* Problem description:
Reproduce the entries below, swapping "revenue" for "profit" and leaving everything else unchanged.

* Information supplied:
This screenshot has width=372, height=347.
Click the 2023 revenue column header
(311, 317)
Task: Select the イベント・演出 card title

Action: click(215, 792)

* Correct response:
This screenshot has width=372, height=347.
Click the 2023 profit column header
(311, 317)
Task: Select the イベント・演出 card title

Action: click(215, 792)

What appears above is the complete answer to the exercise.